Our study also revealed the mean CT values of the solid components were -231 HU for the AIS-MIAs and -130 HU for the IACs, and these values were significantly associated with IAC at the cutoff CT value of -192 HU. Our previous study revealed that the mean CT values of the solid components of GGNs of AAH-AISs and MIAs are -318 HU and -195 HU, respectively, and that this value was an independent differentiator of MIAs and AAH-AISs [11]. The odds ratio for the CT values of the ground-glass and solid components was not very high in our study; thus, further studies need to be performed.

Although GGNs with lobulated shape and spiculated margin were found to be significantly more frequent in the IACs in the univariate analyses, these factors were not significant in the multivariate analyses. These findings are inconsistent with those of previous studies that have investigated the HRCT features that differentiate IACs and pre-invasive lesions appearing as pulmonary GGNs and the features that differentiate malignant and benign pulmonary GGNs [13, 20]. Our purpose was to investigate the HRCT features that distinguish AIS-MIAs from IACs, which could explain the differences in the findings.

In our previous study [11], we found that abnormal pulmonary vein changes were more frequent in MIAs than pre-invasive lesions. However, in the current study, we found that pulmonary artery changes were more frequent in IACs than in AIS-MIAs. We infer that the walls of the pulmonary veins were thinner and less elastic and therefore more susceptible to shrinkage due to fibrosis compared with the arteries in the MIAs. With increases in invasiveness and angiogenesis and consequent increase in the blood supplies to the tumours, the differences between the AIS-MIA and IAC groups in abnormal pulmonary vein changes decreased, and the differences in the pulmonary artery changes increased [15, 21].
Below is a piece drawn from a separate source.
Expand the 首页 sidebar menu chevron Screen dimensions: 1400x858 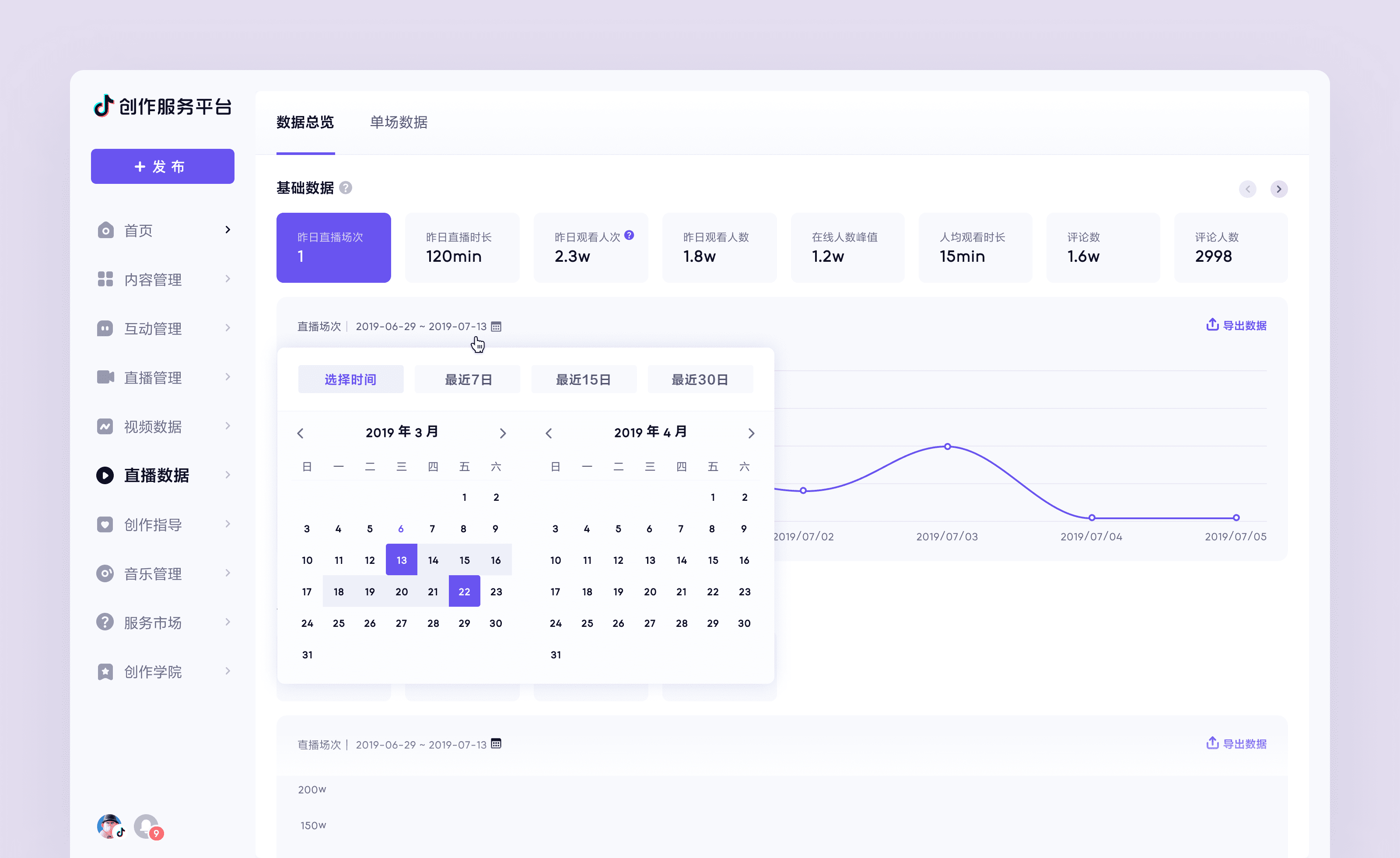point(228,230)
The relationships between solitary pulmonary nodules and bronchi have been described as abruptly obstructive, patent, tapered and narrowing and running around with an intact lumen [22]. Moreover, patent bronchi are more common in adenocarcinoma than squamous carcinoma patients [23]. Intratumoural bronchi were visualized in 37 % of nodules < 2 cm in the study by Cui et al. [23]. Yoshino et al. [24] indicated that an air bronchogram is a good independent prognostic factor. In contrast, our study found that this sign was associated with more invasive adenocarcinomas (34 % of the AIS-MIAs versus 78 % of the IACs). We infer that air bronchogram is associated with the shrinkage of intratumoural fibrosis, and that IACs are associated with more intratumoural fibrosis. Further studies are required to understand the relationship between air bronchogram and tumour invasiveness.
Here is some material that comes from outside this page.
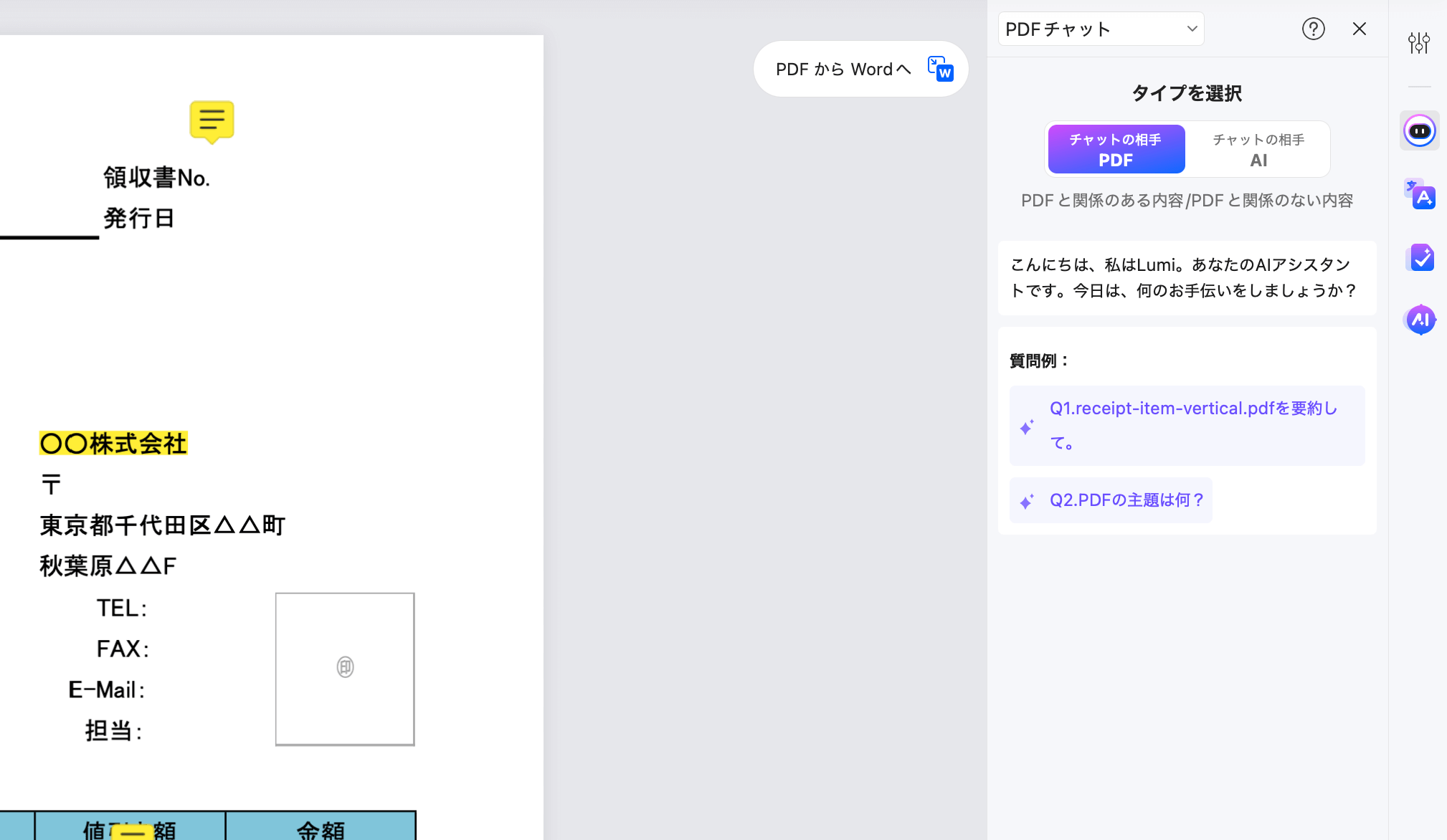The height and width of the screenshot is (840, 1447).
Task: Open the settings sliders icon in sidebar
Action: 1418,43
Pleural indentation on CT is not pathologically equivalent to pleural invasion [25, 26], but it is an independent predictor of poor prognoses [24]. Our study revealed that pleural indentation was more frequently associated with IAC than with AIS and MIA. We infer that this sign is also associated with intratumoural desmoplastic reactions.

Among the 128 patients with resected single AIS-MIA nodules, only 30 patients underwent segmentectomy or wedge resection. If HRCT can be used to confidently discriminate IACs from AISs and MIAs prior to surgery, segmental and wedge resection procedures can be conducted more frequently and benefit more patients. Therefore, our results will play an important role in the selection of the optimal surgical procedure.
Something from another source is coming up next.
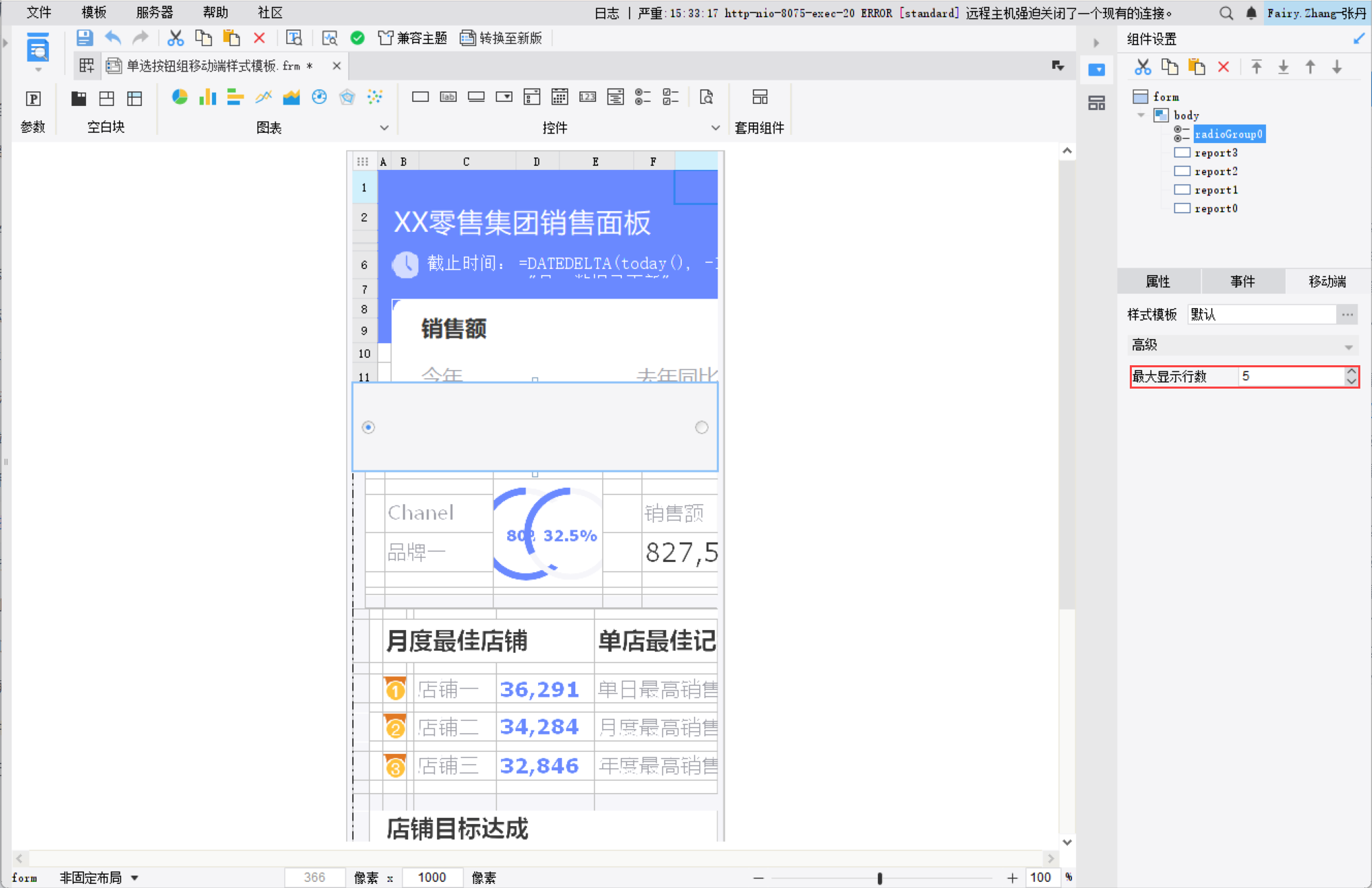Collapse the body tree node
This study had several limitations. First, only small numbers patients with IACs in PGGNs were enrolled. Second, because the nodules were small, some HRCT features, such as spiculated margin, were less typical, and inter-observer agreements were not perfect.

Conclusions

In conclusion, lung IACs appearing as GGNs frequently exhibited nodule and solid component diameters ≥ 12.2 mm and 6.7 mm, respectively, solid component CT values of -192 HU or greater, and an air bronchogram. Therefore, these GGNs cannot be candidates for sublobar resection. In contrast, GGNs that do not exhibit these characteristics are likely candidates for sublobar resection.